==== Excerpt to read ====
The goal of rehabilitation varies with the chronicity of stroke. In the present investigation,[6] the authors recruited subjects with the average post stroke duration of 17 months. The neural-based motor recovery usually retards after one year of the stroke onset. Therapeutic interventions in the form of bilateral movement performance, performance of active movements, the functional usage of limbs, weight bearing on lower limbs, and encouraging mobility of limbs may be beneficial during the chronic stage of stroke. The approach often prevents the occurrence of common complications such as an asymmetrical posture and gait, the development of contractures as well as deformities, the occurrence of frequent falls, and the exacerbation of functional dependence of patients undergoing rehabilitation so that they are confined to a wheelchair or bed.

After stroke, the motor recovery progresses typically and hierarchically in a pattern of stages. The recovery evolves from flaccid to reflexive, from a synergistic state to a state of mixed synergy, and from an out-of-synergy stage to a near-to-normal awkward stage. A thorough understanding and recognition of these patterns forms the foundation of any motor-rehabilitation program. The measures, such as Brunnstrom recovery stages and Fugl-Meyer assessment, based on the hierarchic model of recovery, are vastly applied in research as well as in clinical practice.[10] These measures discern the issue of abnormal synergy and its interference with motor recovery. In contrast, the principles of manual muscle testing cannot be applied in a majority of the post-stroke subjects due to the presence of abnormal synergy and/or spasticity. Further, stroke–specific functional measures, such as the Wolf motor function test, is also getting due attention for determining the upper limb functional deficits. Generic functional measures only provide a level of independence, irrespective of the method of performance. A hemiparetic subject may be independent in all the activities of daily living with the help of the non-paretic limb.

In spite of introduction of a variety of motor programs and a plethora of evidence existing related to the benefits of stroke rehabilitation, the endeavours to robustly manage motor impairment are still crucial. The assessment of biomarkers and the principles of both neuroplasticity and biomechanics should be given due consideration in planning and applying any motor intervention for the rapidly growing population of post-stroke survivors. In the current era, stroke rehabilitation should focus on motor recovery induced by cortical alterations. Further investigations must be based on the systematically compiled and well-comprehended concepts of neuroscience.
==== Data records ====
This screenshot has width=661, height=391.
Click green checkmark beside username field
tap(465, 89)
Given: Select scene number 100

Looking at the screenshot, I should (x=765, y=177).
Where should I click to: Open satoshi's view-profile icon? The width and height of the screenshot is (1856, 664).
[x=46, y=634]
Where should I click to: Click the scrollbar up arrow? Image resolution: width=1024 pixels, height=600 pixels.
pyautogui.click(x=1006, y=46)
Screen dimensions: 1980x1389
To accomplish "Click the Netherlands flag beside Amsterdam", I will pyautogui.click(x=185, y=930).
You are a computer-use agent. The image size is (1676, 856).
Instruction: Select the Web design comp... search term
====
- **Tasks and exercises**
#1 Copy the stroke rehabilitation text starting at the words "In spite of" and ending after "concepts of neuroscience.", and swap "stroke rehabilitation" for "post-stroke rehabilitation".
#2 Rewrite the paragraph of the stroke rehabilitation text that begins "After stroke, the motor recovery" as a list of its main facts.
#3 List the therapeutic interventions that the stroke rehabilitation text says may be beneficial during the chronic stage of stroke.

- **Numbered answers**
#1
In spite of introduction of a variety of motor programs and a plethora of evidence existing related to the benefits of post-stroke rehabilitation, the endeavours to robustly manage motor impairment are still crucial. The assessment of biomarkers and the principles of both neuroplasticity and biomechanics should be given due consideration in planning and applying any motor intervention for the rapidly growing population of post-stroke survivors. In the current era, post-stroke rehabilitation should focus on motor recovery induced by cortical alterations. Further investigations must be based on the systematically compiled and well-comprehended concepts of neuroscience.

#2
- After stroke, motor recovery progresses in hierarchical stages: from flaccid to reflexive, from synergistic to mixed synergy, and from out-of-synergy to a near-to-normal awkward stage.
- Understanding these patterns is the foundation of any motor-rehabilitation program.
- Brunnstrom recovery stages and Fugl-Meyer assessment are based on this hierarchic model and are widely used in research and clinical practice. They address abnormal synergy and its interference with recovery.
- Manual muscle testing cannot be applied in most post-stroke subjects because of abnormal synergy and/or spasticity.
- Stroke-specific functional measures such as the Wolf motor function test are gaining attention for assessing upper limb deficits.
- Generic functional measures show only the level of independence, not how tasks are performed. A hemiparetic subject may be independent in all daily activities by using the non-paretic limb.

#3
- Bilateral movement performance
- Performance of active movements
- Functional usage of limbs
- Weight bearing on lower limbs
- Encouraging mobility of limbs